Here's where reimbursement analysis gets complicated: published negotiated rates in the Transparency in Coverage (TiC) dataset frequently don't specify which modifier context applies.

That means when you pull negotiated rates for a given CPT code and observe a wide spread, you might be looking at a real reimbursement disparity. Or you might be looking at the -26 rate sitting next to the global rate in the same dataset with no flag to distinguish them.

This creates a systemic misalignment. The practical consequence for benchmarking: comparing rates without modifier context produces spreads that overstate true variation. Averages get distorted. Outliers that appear anomalous are often just a different modifier context — not a negotiation anomaly or a data error. Without this context, you show up to negotiations without strong evidence. Your payer knows the difference, do you?

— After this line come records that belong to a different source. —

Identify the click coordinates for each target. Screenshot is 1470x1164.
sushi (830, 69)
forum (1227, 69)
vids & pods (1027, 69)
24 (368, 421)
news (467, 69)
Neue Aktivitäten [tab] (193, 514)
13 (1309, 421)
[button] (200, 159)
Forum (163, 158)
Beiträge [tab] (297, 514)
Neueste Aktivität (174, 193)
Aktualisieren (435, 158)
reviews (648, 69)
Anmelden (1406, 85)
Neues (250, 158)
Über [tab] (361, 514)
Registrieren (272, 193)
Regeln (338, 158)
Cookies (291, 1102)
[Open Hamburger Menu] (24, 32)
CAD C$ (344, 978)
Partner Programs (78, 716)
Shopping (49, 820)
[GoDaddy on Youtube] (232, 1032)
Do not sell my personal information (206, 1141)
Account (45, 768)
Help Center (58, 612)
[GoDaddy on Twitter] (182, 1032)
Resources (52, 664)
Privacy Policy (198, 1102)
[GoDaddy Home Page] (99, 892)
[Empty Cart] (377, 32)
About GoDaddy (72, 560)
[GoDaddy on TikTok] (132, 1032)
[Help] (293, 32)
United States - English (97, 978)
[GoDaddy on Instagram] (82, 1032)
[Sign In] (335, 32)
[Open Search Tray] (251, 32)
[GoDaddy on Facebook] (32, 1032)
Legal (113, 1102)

How we used modifiers in our telehealth parity analysis

These modifiers have many use cases: the use of billing code modifiers was foundational to our most recent white paper. To assess whether telehealth services are reimbursed at parity with their in-office equivalents, we needed to compare the same billing codes across different modifiers — telehealth-designated rates against in-office rates for the same service.

By isolating modifier-specific rate pairs across 20 specialties, four major payers, and all 50 states, we found that telehealth reimbursement fell below in-office rates in 98% of observations — with a mean discount of approximately 9%. That finding only holds up because the underlying comparison controlled for modifier context.

The bottom line

Modifiers aren't administrative noise. They're a necessary context on which the CPT code claims get processed. With some TiC data obscuring billing codes, you’re missing out on the full picture. Any rate benchmarking analysis that doesn't account for modifier context is, at best, imprecise. At worst, it's systematically misleading.

Understanding what's actually being priced is the prerequisite for understanding whether it's being priced fairly.